Ich weiß, dass ich nichts weiß – Woher stammt das Sprichwort?
„Ich weiß, dass ich nichts weiß“
zählt zu den bekanntesten Zitaten der Antike. Doch woher stammt das Zitat, welche Bedeutung hat es und weshalb ist es bis heute in aller Munde?
Die Ursprünge der geflügelten Worte von Sokrates
„Ich weiß, dass ich nichts weiß“, ist ein Zitat, das auf den griechischen Gelehrten Sokrates zurückgeht. Sokrates (469-399 v. Chr.) selbst war im antiken Griechenland ein bekannter und angesehener Philosoph, der zu Zeiten der Attischen Demokratie in Athen lebte und arbeitete. Im Jahr 399 v. Chr. wurde er unter anderem wegen Vorwürfen wie Gottlosigkeit und schlechtem Einfluss auf die Jugend gerichtlich angeklagt, schuldig gesprochen und zum Tode verurteilt. Zuvor soll laut Platon ein gewisser Chairephon, ein Freund von Sokrates, das Orakel von Delphi dazu befragt haben, ob es denn jemanden gibt, der weiser sei als Sokrates, was die weissagende Priesterin jedoch verneinte.
Aus der von Platon überlieferten Verteidigungsrede (Apologie des Sokrates), welche der Philosoph 399 v. Chr. vor dem athenischen Gericht hielt, wurde später das bis heute bekannte Zitat „Ich weiß, dass ich nichts weiß“ entlehnt. Das geflügelte Wort wurde aber erst 45 v. Chr. von Cicero in seinem literarischen Dialog „Academici libri“, zum ersten Mal schriftlich festgehalten.
Die berühmten Worte des Sokrates „oîda ouk eidos“ wurden aber noch in der Antike zu einem beliebten Zitat. Im Laufe der Zeit wurden die Worte jedoch meist falsch übersetzt und verfälschten somit die eigentliche Aussage. Bei dem ergänzenden „s“ an dem Wort „nicht“ handelt es sich also um einen reinen Übersetzungsfehler. Die sinngemäße Übersetzung des Zitats lautet nämlich „Ich weiß als Nicht-Wissender“ oder kann auch „Ich weiß, dass ich nicht weiß“ bedeuten.
Deutung und Bedeutung
Trotz der Tatsache, dass „Ich weiß, dass ich nichts weiß“ zu den bekanntesten antiken Zitaten gehört, wurde es vorwiegend falsch übersetzt oder falsch verstanden.

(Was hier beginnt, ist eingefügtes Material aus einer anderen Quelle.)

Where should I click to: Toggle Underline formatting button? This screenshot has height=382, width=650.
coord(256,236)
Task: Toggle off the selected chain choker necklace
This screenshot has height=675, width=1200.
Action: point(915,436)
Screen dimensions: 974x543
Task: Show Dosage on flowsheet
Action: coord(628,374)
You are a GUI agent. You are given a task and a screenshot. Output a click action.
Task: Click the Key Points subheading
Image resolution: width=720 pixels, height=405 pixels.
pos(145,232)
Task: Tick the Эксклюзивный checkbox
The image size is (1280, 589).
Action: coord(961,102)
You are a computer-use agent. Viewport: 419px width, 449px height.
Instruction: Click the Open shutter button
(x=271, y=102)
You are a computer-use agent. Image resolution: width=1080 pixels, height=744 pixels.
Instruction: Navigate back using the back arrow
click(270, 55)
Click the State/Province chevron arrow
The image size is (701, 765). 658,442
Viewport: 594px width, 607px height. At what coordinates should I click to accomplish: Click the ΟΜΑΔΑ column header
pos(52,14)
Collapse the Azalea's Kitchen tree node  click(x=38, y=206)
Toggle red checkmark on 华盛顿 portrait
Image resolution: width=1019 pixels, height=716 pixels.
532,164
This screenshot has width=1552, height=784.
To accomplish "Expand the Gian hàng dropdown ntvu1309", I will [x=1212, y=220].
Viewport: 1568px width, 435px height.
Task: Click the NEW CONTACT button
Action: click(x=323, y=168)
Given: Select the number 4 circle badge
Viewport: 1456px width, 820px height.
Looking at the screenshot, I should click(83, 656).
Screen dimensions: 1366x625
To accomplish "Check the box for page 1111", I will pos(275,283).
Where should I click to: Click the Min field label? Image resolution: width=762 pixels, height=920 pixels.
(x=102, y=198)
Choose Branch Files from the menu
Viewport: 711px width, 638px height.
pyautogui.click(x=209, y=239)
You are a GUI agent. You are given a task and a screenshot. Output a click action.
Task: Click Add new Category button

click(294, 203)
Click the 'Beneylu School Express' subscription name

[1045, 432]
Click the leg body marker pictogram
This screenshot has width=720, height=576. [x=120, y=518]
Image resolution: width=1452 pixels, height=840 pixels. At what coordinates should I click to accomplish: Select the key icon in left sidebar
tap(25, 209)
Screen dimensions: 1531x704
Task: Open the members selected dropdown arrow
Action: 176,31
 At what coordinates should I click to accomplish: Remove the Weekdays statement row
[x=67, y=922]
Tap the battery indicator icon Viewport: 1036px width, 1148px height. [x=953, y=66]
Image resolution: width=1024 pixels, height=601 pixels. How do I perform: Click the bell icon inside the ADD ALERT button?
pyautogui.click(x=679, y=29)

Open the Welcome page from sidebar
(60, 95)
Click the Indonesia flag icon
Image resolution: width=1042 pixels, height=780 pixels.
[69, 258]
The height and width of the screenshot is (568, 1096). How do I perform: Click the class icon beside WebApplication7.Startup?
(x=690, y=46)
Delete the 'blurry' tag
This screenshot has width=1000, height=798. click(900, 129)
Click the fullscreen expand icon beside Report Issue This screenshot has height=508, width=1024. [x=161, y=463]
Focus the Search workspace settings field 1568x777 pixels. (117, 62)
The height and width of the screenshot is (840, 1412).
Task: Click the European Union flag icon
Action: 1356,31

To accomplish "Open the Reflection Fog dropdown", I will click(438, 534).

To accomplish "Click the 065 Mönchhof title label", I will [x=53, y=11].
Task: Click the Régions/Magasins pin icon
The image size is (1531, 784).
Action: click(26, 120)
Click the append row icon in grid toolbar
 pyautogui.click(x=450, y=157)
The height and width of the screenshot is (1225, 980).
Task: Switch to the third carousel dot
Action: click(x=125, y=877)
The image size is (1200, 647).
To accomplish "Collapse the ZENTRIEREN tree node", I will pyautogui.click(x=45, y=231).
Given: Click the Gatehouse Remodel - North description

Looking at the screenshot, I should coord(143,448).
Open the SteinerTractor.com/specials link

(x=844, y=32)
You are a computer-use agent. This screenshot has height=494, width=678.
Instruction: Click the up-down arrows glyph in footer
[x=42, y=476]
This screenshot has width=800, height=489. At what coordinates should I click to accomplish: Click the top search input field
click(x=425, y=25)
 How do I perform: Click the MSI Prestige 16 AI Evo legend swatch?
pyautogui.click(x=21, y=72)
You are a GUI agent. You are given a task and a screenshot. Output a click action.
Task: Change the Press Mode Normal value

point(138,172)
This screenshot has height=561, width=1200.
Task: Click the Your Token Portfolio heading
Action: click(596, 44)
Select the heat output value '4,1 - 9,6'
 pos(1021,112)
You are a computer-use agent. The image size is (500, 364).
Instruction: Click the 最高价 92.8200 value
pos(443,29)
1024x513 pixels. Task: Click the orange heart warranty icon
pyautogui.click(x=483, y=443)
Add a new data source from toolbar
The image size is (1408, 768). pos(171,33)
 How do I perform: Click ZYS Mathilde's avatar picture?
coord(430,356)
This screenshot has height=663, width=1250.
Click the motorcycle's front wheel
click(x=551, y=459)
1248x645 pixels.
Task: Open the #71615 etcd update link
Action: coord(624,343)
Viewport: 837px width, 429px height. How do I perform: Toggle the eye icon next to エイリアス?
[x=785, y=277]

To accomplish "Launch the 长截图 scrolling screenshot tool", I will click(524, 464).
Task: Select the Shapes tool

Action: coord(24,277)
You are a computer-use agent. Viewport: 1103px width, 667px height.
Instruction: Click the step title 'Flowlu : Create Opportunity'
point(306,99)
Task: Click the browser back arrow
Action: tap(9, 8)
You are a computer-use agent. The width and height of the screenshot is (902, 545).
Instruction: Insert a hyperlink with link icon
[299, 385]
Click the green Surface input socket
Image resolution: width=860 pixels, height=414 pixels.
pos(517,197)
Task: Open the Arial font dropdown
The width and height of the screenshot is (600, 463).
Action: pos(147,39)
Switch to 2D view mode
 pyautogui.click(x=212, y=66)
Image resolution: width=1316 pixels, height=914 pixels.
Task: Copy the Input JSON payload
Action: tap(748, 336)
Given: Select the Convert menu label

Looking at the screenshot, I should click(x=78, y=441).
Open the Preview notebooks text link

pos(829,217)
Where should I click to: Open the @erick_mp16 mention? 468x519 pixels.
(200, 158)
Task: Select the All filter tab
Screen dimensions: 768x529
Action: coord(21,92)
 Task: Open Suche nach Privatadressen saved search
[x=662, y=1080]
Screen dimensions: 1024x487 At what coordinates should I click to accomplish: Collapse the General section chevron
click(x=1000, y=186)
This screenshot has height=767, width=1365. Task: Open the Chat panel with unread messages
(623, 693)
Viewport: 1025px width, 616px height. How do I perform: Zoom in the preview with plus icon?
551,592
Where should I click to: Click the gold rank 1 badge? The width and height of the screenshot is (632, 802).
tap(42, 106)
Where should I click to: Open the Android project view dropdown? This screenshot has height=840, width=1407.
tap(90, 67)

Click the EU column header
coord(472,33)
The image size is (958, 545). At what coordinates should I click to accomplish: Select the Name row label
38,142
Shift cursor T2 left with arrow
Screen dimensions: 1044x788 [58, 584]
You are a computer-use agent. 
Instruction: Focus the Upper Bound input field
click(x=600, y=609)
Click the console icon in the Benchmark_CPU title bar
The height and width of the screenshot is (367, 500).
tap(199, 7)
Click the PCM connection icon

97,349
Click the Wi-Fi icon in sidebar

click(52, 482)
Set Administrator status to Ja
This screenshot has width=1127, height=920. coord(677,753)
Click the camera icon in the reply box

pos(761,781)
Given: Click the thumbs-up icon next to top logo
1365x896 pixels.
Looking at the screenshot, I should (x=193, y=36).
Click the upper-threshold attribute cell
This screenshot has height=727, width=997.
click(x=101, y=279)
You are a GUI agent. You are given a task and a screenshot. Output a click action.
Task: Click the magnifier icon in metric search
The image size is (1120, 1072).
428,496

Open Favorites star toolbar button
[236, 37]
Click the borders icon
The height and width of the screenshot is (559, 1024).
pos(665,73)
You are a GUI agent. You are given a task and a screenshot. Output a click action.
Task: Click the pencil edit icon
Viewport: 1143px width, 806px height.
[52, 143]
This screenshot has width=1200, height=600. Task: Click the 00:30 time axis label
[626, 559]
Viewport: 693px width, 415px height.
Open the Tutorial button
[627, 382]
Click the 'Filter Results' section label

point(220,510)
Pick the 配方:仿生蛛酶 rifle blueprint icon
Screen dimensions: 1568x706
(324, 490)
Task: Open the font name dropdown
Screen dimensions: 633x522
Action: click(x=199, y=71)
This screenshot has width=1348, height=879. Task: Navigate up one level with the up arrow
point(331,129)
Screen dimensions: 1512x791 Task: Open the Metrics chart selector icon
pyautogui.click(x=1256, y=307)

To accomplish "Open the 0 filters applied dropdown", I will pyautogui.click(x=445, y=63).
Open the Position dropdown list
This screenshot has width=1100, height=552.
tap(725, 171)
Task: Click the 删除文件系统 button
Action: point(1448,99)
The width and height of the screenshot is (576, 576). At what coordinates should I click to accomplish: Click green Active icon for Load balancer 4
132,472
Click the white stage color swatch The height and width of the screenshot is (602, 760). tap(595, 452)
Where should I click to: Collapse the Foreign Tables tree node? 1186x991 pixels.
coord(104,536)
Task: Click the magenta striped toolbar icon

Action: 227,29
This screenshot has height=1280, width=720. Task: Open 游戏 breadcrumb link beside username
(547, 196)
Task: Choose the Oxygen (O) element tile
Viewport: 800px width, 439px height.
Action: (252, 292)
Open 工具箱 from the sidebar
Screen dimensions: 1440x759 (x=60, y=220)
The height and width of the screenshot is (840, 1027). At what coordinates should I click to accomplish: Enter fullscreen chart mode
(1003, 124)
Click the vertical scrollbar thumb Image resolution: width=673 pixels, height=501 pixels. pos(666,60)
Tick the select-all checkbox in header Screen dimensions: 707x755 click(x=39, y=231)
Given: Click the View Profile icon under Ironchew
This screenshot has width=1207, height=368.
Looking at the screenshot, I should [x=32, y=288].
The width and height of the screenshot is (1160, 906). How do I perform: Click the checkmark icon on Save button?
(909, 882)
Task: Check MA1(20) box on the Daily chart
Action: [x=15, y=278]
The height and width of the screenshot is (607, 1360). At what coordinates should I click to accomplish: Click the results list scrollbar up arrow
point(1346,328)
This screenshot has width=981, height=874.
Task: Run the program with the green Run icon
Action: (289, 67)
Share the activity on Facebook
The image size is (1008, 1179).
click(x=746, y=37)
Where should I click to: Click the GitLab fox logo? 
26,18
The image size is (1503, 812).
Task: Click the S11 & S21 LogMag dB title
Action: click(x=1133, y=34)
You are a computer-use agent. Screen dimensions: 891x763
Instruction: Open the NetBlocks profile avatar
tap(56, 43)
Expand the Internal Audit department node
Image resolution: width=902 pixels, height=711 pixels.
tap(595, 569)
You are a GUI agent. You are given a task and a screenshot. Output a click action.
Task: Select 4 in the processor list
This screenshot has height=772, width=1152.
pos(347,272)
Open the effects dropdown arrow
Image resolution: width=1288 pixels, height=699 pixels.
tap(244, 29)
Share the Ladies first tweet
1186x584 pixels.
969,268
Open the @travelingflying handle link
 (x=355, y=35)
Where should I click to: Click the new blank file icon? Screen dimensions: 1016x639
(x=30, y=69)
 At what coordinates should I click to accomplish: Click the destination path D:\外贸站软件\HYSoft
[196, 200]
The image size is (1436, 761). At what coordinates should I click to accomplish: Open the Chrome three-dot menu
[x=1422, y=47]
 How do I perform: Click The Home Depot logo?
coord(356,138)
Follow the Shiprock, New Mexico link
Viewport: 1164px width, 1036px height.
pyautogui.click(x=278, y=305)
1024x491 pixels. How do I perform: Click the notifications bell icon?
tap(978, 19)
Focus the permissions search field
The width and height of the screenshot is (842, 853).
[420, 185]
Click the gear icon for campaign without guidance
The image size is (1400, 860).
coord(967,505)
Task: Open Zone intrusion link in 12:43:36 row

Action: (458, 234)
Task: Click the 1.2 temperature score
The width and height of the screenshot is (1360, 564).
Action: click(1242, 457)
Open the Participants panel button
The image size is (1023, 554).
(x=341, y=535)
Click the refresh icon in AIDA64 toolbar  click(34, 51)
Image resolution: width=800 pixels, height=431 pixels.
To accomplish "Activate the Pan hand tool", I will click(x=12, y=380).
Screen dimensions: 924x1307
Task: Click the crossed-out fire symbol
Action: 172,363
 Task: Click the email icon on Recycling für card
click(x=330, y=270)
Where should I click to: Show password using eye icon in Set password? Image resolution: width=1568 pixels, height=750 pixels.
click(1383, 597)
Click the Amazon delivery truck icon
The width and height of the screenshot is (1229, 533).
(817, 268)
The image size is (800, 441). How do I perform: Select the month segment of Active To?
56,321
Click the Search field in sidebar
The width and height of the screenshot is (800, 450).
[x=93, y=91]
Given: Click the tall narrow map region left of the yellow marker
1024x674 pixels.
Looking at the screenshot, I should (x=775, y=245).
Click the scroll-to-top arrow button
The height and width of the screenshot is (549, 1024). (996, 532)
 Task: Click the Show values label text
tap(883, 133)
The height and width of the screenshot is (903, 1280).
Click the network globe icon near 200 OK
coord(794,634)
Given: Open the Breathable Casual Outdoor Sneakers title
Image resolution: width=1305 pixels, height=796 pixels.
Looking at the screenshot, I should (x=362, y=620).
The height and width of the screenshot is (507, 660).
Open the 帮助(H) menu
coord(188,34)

Sokrates wollte mit seinen Worten nämlich die Haltung des Menschen zum Wissen darstellen. Somit behauptet Sokrates nicht, dass er nichts weiß, sondern hinterfragt, was man als Mensch denn überhaupt zu wissen meint. Er spricht zwar über seinen Mangel an Wissen, behauptet aber zu keiner Zeit, dass er unwissend sei. Somit meinte Sokrates wohl eher „Ich weiß, worüber ich nichts weiß“.
Von dieser Aussage lassen sich grundlegende Einsichten in die Gedanken von Sokrates ableiten. Das Ziel jedes Menschen sollte es nämlich sein, eine unvoreingenommene und selbstkritische Haltung zu entwickeln und somit in der Lage zu sein, das eigene Wissen stets zu hinterfragen und sich dadurch weiterzuentwickeln.
Als Philosoph untermauert Sokrates mit seiner Aussage die Haltung, nichts als Wissen zu übernehmen, ohne sichere Beweise dafür zu haben. Gleichzeitig weist er auf die beschränkte Sicht der Menschen auf die Realität hin. Da vieles, das Menschen zu wissen glauben, später widerlegt wird. Aus diesem Grund sollten Menschen nach Sokrates Meinung alles infrage stellen und niemals behaupten, dass sie alles wissen. Denn es kommen immer wieder neue Aspekte und Erkenntnisse auf, die das ursprüngliche Wissen widerlegen.